SUPPLIED RECORDS =>

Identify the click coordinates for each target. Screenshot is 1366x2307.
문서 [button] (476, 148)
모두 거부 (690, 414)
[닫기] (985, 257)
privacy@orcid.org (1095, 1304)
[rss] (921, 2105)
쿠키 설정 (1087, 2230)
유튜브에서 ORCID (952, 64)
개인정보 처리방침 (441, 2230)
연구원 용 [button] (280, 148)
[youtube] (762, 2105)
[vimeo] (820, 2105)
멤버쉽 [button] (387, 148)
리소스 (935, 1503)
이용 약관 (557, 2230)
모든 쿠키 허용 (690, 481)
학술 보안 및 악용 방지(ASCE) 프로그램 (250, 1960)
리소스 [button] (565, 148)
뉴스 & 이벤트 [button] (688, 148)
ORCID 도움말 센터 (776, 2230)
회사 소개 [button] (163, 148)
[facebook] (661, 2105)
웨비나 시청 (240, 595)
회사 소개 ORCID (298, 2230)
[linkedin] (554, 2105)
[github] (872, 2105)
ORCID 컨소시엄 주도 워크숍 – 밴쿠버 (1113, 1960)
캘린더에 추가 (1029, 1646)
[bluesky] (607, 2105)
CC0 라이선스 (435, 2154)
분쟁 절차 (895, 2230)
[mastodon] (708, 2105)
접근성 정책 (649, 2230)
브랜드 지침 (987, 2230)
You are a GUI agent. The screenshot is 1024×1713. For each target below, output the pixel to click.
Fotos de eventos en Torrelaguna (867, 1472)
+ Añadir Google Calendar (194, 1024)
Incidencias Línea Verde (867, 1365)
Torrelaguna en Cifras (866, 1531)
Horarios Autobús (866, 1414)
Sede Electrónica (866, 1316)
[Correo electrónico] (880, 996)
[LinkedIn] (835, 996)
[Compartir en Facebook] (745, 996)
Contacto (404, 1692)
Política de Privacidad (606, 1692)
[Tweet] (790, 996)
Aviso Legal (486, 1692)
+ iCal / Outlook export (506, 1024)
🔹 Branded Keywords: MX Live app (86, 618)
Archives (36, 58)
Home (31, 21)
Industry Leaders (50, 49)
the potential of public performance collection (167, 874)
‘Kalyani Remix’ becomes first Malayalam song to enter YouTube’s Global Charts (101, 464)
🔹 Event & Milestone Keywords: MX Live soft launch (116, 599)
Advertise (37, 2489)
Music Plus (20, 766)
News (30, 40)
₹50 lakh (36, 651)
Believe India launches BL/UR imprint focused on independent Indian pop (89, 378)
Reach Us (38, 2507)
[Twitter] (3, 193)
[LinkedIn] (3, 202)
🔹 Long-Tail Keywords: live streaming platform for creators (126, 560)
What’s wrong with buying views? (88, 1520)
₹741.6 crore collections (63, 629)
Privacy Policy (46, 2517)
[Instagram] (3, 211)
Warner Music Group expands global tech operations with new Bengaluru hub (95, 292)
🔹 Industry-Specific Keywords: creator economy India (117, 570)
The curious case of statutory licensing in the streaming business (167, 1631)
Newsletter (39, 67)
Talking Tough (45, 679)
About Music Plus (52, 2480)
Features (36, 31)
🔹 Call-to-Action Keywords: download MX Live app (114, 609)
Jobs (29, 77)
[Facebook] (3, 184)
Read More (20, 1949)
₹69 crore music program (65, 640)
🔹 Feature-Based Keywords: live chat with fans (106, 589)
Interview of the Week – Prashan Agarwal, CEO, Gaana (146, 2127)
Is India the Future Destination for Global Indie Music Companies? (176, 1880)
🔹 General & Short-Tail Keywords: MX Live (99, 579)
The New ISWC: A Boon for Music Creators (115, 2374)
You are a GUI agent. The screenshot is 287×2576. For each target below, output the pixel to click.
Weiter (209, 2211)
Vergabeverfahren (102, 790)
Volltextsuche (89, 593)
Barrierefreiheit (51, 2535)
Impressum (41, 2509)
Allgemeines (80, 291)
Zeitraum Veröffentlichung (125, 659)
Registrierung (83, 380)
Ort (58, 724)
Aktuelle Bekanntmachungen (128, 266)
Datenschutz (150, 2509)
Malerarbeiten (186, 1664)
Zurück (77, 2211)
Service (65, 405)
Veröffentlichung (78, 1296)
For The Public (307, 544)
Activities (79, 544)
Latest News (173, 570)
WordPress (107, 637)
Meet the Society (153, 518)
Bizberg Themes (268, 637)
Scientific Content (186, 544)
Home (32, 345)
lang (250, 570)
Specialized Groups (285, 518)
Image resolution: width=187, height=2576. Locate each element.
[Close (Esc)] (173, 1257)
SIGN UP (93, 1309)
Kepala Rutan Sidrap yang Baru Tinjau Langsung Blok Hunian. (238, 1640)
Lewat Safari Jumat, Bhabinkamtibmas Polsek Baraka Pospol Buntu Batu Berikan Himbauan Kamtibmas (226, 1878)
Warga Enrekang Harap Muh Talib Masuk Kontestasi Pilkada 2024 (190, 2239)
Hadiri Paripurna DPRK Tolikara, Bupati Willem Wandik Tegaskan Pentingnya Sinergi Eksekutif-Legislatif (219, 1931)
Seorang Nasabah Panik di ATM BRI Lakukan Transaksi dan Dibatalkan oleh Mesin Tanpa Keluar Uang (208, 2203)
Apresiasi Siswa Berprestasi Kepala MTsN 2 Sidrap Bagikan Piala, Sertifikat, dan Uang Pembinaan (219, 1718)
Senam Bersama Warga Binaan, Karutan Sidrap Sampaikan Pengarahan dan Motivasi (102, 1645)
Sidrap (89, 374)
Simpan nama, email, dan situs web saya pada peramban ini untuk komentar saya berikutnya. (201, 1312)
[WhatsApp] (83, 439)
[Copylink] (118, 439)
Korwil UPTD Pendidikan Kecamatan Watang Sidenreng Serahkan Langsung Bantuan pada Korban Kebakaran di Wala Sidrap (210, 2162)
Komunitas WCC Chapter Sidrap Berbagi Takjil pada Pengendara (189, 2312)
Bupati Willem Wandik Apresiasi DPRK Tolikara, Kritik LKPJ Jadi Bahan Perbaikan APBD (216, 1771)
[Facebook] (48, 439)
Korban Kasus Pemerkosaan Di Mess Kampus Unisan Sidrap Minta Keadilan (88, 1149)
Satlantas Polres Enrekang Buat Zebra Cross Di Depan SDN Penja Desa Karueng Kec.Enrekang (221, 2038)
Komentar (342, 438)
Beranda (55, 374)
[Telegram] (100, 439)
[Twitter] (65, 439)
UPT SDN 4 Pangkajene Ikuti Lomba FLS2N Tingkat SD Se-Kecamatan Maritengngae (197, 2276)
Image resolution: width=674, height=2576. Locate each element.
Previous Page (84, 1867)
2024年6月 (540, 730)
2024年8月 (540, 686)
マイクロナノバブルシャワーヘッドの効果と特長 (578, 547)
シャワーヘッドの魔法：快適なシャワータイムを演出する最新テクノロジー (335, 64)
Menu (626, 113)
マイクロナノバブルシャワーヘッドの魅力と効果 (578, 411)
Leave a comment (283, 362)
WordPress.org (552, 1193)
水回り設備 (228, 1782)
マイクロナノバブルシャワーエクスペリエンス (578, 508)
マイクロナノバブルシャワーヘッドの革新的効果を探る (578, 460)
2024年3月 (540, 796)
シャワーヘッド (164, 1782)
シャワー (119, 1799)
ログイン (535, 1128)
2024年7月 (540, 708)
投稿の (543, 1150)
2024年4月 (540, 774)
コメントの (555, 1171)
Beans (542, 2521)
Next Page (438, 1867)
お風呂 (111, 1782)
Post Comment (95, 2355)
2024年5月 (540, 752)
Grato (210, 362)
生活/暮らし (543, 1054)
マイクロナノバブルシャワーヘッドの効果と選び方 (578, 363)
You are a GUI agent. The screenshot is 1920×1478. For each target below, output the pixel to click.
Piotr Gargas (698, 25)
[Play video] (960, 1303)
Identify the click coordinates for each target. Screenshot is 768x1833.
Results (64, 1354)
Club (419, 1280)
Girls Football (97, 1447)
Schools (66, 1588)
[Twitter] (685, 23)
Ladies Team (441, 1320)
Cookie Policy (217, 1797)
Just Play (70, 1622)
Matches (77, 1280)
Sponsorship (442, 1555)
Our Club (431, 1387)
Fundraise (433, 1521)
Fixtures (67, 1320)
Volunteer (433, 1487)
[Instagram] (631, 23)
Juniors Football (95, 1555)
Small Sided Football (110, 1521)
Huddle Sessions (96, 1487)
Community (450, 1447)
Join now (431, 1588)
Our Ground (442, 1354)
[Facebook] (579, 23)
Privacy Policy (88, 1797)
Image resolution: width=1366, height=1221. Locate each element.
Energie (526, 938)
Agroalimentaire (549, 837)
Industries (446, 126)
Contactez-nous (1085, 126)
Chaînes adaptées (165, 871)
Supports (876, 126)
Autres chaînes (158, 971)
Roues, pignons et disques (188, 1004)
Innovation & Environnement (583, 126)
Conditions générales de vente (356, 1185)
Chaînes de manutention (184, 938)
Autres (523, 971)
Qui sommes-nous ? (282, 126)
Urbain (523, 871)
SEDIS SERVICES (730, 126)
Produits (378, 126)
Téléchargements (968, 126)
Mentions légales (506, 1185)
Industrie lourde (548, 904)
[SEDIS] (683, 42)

TASK DESCRIPTION => Above are the records. Print exactly, and only, the lines from the line with "Results (64, 1354)" to the line with "Our Club (431, 1387)", both inclusive.

SOLUTION TO THIS EXERCISE =>
Results (64, 1354)
Club (419, 1280)
Girls Football (97, 1447)
Schools (66, 1588)
[Twitter] (685, 23)
Ladies Team (441, 1320)
Cookie Policy (217, 1797)
Just Play (70, 1622)
Matches (77, 1280)
Sponsorship (442, 1555)
Our Club (431, 1387)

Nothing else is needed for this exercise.